- The cover of the first volume of Maps

マップス (Mappusu)
- Genre: Science fiction
- Written by: Yuichi Hasegawa
- Published by: Gakken
- Magazine: Monthly Comic Nora
- Original run: 1985 – 1994
- Volumes: 17

Maps: Densetsu no Samayoeru Seijintachi
- Directed by: Keiji Hayakawa
- Written by: Kenji Terada
- Music by: Kohei Tanaka
- Studio: Studio Gallop
- Released: July 14, 1987
- Runtime: 51 minutes
- Directed by: Susumu Nishizawa
- Written by: Masaki Tsuji
- Music by: Masahiro Kawasaki
- Studio: TMS Entertainment
- Licensed by: NA: ADV Films;
- Released: July 8, 1994 – February 24, 1995
- Episodes: 4 (List of episodes)

Maps Gaiden
- Written by: Yuichi Hasegawa
- Published by: Gakken
- Magazine: Monthly Comic Nora
- Original run: 1996 – 1997
- Volumes: 2

= Maps (manga) =

Japanese manga series

Maps (マップス) is a Japanese manga series written and illustrated by Yuichi Hasegawa. It was serialized in the Gakken magazine Monthly Comic Nora from 1985 to 1994. The series was adapted into two anime original video animations (OVAs): the 1987 original, fully titled Maps: Densetsu no Samayoeru Seijintachi (マップス 伝説のさまよえる星人たち) in Japan, and the 1994 remake, simply titled Maps.

==Plot==
Maps follows a normal Earth boy named Gen. He and his girlfriend Hoshimi meet Lipmira, a woman from outer space, who tells Gen that he is the "mapman", meaning the map to a great treasure is coded in his genes. Gen and Hoshimi leave Earth with Lipmira to find the treasure, a quest shared by evil space people whom they are often compelled to fight against. Notable aspects of the series are the spaceships (which look like giant silver angelic women, often described as "hood ornaments") and the robot women that control them, or more precisely embody them for dealings with regular-sized life forms (Lipmira is one of these robot embodiments). Each ship and its pilot have a distinct character, from playful to evil.

==Media==
===Manga===
Maps was written and illustrated by Yuichi Hasegawa. It was serialized in the Gakken magazine Monthly Comic Nora from 1985 to 1994. A total of 17 tankōbon bound volumes were published in Japan between 1987 and 1995. Japan Media Factory re-released the manga in bunkoban format in 2003.

===OVAs===
Two OVAs based on Maps have been created. The first, Maps: Densetsu no Samayoeru Seijintachi, was produced by Studio Gallop, directed by Keiji Hayakawa, written by Kenji Terada, and musically scored by Kohei Tanaka. It was released exclusively in Japan on July 17, 1987. The second, simply titled Maps, was animated by TMS Entertainment, directed by Susumu Nishizawa, written by Masaki Tsuji, and musically scored by Masahiro Kawasaki. It was released in Japan in four episodes split into two volumes on July 8, 1994, and February 24, 1995. An English version of this OVA was later licensed by ADV Films and distributed in North America.

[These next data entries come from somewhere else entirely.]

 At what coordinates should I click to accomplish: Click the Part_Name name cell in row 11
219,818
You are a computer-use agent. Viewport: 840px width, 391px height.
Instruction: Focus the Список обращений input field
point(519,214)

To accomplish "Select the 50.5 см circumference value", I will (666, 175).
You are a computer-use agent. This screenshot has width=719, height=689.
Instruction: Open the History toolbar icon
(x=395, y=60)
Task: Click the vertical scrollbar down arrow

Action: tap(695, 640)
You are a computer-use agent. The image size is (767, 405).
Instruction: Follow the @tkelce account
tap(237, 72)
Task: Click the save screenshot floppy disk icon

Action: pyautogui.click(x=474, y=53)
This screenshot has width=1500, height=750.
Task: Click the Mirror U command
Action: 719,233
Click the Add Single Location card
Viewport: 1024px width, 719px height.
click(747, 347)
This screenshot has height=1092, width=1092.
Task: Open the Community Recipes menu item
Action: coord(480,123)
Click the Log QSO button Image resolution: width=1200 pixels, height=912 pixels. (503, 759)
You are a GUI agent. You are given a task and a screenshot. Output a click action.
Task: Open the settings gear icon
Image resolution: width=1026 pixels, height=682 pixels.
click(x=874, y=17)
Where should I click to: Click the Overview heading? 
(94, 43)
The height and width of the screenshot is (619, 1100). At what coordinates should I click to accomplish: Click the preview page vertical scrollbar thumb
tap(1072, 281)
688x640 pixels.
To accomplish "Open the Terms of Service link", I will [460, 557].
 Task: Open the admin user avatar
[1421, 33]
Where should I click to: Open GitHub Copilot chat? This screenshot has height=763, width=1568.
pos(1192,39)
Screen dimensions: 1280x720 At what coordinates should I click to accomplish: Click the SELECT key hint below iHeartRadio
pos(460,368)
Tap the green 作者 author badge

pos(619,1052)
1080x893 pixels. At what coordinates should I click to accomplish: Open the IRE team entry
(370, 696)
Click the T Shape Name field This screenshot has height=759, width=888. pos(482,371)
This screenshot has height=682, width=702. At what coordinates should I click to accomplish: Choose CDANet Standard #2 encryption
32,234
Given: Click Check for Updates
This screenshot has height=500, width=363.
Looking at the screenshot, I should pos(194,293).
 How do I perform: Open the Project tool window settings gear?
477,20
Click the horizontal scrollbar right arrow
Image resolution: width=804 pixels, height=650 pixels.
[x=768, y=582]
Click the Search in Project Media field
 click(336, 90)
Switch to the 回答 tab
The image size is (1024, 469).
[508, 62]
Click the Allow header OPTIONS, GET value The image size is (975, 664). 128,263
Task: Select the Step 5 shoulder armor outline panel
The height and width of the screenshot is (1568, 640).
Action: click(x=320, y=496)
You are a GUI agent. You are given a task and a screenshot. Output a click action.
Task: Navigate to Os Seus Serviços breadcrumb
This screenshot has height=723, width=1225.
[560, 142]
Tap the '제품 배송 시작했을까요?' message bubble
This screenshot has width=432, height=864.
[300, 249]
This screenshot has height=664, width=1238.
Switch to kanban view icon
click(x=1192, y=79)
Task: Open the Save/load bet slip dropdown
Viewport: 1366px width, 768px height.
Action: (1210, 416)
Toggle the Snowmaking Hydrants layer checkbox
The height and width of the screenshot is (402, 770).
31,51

====1994–1995 OVA episodes====
1. Galactic Angel (ACT1 宇宙（あま）翔ける天使, Act 1: Ama Kakeru Tenshi)
2. A Reward for the Travelers (ACT2 トラベラーの報酬, Act 2: Traveller no Hōshū)
3. Six Ghost Ships (ACT3 六人の幽霊船, Act 3: Rokunin no Yūreisen)
4. Revival of the Legend (ACT4 伝説の復活, Act 4: Densetsu no Fukkatsu)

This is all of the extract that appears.